Maybe you pass it on the way into the office. Or it’s across the street from your dry cleaner. Or it’s in the same shopping center as your favorite department store. How is that storefront still vacant? Isn’t anyone trying try to fill it?
In a growing number of cases across Greater Washington, the answer is no. Examples abound, like the former CVS Pharmacy near the corner of North Lynn Street and Wilson Boulevard in Rosslyn. It’s been closed for more than a year, but still no apparent effort to re-tenant the space. Then there’s the former Safeway at Crossroads Center in Baileys Crossroads, which was being converted into an Amazon Fresh when the e-commerce and cloud computing giant hit the brakes on its planned retail stores, and the Walmart at 77 H St. NW, which shuttered in March with a decade left on the retailer’s 83,700-square-foot lease.
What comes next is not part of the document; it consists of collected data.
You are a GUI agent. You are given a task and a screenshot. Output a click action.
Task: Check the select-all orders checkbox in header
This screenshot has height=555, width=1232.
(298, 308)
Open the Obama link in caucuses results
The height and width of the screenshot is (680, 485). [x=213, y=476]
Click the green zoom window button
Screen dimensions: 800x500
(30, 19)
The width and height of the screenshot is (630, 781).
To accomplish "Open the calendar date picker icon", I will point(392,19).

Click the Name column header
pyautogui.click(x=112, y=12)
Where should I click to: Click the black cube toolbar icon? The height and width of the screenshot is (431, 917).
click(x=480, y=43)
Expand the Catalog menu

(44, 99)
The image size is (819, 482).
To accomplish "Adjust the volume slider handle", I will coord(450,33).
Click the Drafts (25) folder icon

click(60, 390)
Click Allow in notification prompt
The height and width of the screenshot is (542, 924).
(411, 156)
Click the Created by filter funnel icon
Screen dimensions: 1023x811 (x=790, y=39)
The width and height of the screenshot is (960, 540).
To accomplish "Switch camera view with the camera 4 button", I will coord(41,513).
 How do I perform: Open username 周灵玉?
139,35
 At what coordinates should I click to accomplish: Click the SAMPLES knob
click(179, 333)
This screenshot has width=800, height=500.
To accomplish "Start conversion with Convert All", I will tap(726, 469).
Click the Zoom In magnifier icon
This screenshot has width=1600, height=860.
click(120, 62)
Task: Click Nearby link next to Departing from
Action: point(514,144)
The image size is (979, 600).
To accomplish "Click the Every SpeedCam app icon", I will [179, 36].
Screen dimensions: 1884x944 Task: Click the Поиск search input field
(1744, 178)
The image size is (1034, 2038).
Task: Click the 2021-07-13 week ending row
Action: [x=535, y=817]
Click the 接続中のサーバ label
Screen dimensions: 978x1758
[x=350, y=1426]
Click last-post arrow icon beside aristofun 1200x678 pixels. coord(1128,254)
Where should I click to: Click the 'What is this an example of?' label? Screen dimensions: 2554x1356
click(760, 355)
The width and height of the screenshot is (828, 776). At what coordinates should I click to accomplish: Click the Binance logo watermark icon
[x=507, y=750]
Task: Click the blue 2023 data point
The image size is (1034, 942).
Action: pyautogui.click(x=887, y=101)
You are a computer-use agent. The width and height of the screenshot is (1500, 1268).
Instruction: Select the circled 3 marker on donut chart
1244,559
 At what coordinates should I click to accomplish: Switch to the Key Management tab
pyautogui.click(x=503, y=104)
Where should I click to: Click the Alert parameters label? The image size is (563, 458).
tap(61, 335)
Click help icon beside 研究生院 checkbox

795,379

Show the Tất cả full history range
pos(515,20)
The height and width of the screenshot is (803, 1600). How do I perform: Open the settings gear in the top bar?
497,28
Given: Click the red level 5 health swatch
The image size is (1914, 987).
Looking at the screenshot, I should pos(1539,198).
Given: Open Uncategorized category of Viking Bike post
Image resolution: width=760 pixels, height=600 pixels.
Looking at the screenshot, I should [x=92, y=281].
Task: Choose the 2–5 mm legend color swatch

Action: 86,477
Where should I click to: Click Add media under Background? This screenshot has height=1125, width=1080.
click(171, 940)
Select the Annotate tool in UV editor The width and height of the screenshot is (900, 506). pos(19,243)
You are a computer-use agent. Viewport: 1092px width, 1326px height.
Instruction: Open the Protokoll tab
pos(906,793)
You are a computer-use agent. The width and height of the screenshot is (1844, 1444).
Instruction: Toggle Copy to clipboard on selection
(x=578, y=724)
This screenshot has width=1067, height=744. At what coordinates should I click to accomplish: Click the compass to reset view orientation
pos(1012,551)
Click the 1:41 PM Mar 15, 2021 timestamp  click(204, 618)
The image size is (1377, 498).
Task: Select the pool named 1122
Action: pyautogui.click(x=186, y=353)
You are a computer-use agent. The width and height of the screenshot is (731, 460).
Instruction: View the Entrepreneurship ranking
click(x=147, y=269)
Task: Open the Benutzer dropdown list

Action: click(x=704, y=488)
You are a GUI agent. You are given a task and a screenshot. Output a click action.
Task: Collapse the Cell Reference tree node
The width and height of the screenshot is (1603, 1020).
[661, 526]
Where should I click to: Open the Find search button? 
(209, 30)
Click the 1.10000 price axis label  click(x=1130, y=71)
The amount of empty retail space has spiked in recent years largely due to fallout from the Covid-19 pandemic and shifts in market dynamics. Once bustling neighborhood anchors have gone dark, leaving a hole in the community and some shoppers without options. But why some spaces remain vacant for prolonged periods of time while others turn over with greater haste might surprise you. There are times where the emptiness is quite purposeful — and there’s very little landlords can do.
From North Lynn Street, you can peer straight through the empty, ground-floor retail space formerly occupied by CVS and into the main lobby of 1100 Wilson Blvd. The 31-story office building is part of The Towers office complex, which touts tenants including Raytheon, Sinclair Broadcast Group, the Washington Business Journal and the D.C.-area campus of the University of Virginia’s Darden School.
The pharmacy giant closed the store in April 2022 after more than two decades due to factors including the proximity of other CVS locations, such as one at the base of the Highlands multifamily development a few blocks west on Wilson Boulevard. Still, CVS is on the hook for rent through August 31, 2025, and its space isn’t being actively marketed to replacement tenants, per sources familiar with the situation.
Company spokesman Matt Blanchette said CVS routinely reviews its store footprint to ensure it has the right kinds of stores in the right locations for customers. He declined to comment further on that location or other recent CVS closures, of which there have been several in the D.C. area, and representatives for its landlord at 1100 Wilson Blvd., Monday Properties, declined to speak on behalf of CVS regarding its plans for the space.
It’s not uncommon for large, credit-worthy tenants like CVS to press for “go dark” provisions in their leases, giving them the cushion to close up to renovate or reposition their spaces as long as they meet other conditions, including keeping up with rent payments. Those kinds of anchors help to draw infill retailers, office tenants, apartment dwellers and paying customers, so landlords tend to be more willing to grant them additional concessions they wouldn’t grant smaller, mom-and-pop businesses like restaurants or boutique retail stores.
When their spaces go dark, that triggers a number of complications, including for other retail tenants that depended on the foot traffic from those stores, office tenants with expiring leases that might be more inclined move to other buildings with more engaging groundfloor retail, and struggling landlords. Monday Properties, for example, is in the midst of complex negotiations refinancing a portfolio of properties including 1100 Wilson Blvd., which was about 74% leased, per July loan serving data.
“An Amazon or a CVS, they may actually have their own forms that are tenant friendly, and they may have the ability to go dark for a period of time if they’ve got the leverage,” said James O’Brien, a real estate attorney in law firm Seyfarth Shaw LLP’s D.C. office. “Being dark in a multifamily building or a shopping center can be detrimental to a landlord because it makes the whole place look like a ghost town.”
There are recourses for landlords, including seeking to recapture the space, though a tenant can press to recoup what they spent building out their space or a percentage of their potential future sales in return. Other retail tenants in a shopping center might also have co-tenancy provisions entitling them to lower rent or even the right to terminate their leases in the event the property’s anchor tenant closes, provided they don’t wait too long to press those rights. Still, the rent check from shuttered tenants like CVS, Walmart and Amazon helps pay the bills, and O’Brien said he’s seen examples of landlords that will take no action against a shuttered but still rent-paying tenant.
For some, maintaining cash flow might be preferable to the costs involved in taking the space back, marketing and re-tenanting the space, per retail real estate expert Dave Dochter, of Dochter & Alexander Retail Advisors. That’s especially so if it’s in a market where vacancies are up and rental rates are down compared to where they stood when the lease got signed.
“An option for a landlord is to recapture space and re-let it to somebody else, but generally speaking, if you did those deals prior to the pandemic, you may not be incentivized to recapture or take that space back,” Dochter said. “It’s better for the building, it’s better for the retail environment, the amenity environment, so they oftentimes will want to do that, but it has to be a deal that’s going to be accretive and make sense.”